Question: e. Consider a 4-year amortizing loan. You borrow $10,000 initially and repay it in 4 equal annual year-end payments and the interest rate is 10%.

e. Consider a 4-year amortizing loan. You borrow $10,000 initially and repay it in 4 equal annual year-end payments and the interest rate is 10%. i. What will be the annual payment? [2 marks] (You can use Excel or financial calculator to find annual payment) ii. Prepare the loan amortization schedule. [8 marks] (Hints: See the example of loan amortization in Table 5.5)

f. You are working as a financial planner.
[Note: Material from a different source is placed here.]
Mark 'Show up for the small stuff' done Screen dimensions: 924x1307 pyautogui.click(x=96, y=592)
A couple has asked you to put together an investment plan for the education of their daughter Sophie. She is a bright seven-year- old (her birthday is today), and everyone hopes she will go to university after high school in 10 years, on her 17th birthday. You estimate that today the cost of a year of university is $16,000, including the cost of tuition, books, accommodation, food, and clothing. You forecast that the annual inflation rate will be 3%. You may assume that these costs are incurred at the start of each university year. A typical university program lasts 4 years. The effective annual nominal interest rate is 5%. Suppose the couple invests money on her birthday, starting today and ending one year before she starts university. How much must they invest each year to have money to send their daughter to university? [20 marks]
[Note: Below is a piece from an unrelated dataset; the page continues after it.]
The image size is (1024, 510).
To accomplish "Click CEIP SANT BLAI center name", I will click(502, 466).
Hints: First find the annual cost of university in nominal terms. For example, the cost of a year of university one year from now will be $16000*(1+inflation rate)^1 = 16000*1.03=$16,480 and two year from now will be $16000*(1+inflation rate)^2 = 16000*1.03^2 = $16974.4. Once you find the annual cost of university for year 10, 11, 12 and 13, you can find the present value of these cash flows at year 10 using 5% discount rate. That is the money Sophie needs when she will start university on 17 th birthday and this amount should be equal to the future value of annuity, annual contribution made by Sophies parents. Now, given the future value of annuities (annuity due), find the annual contribution (PMT).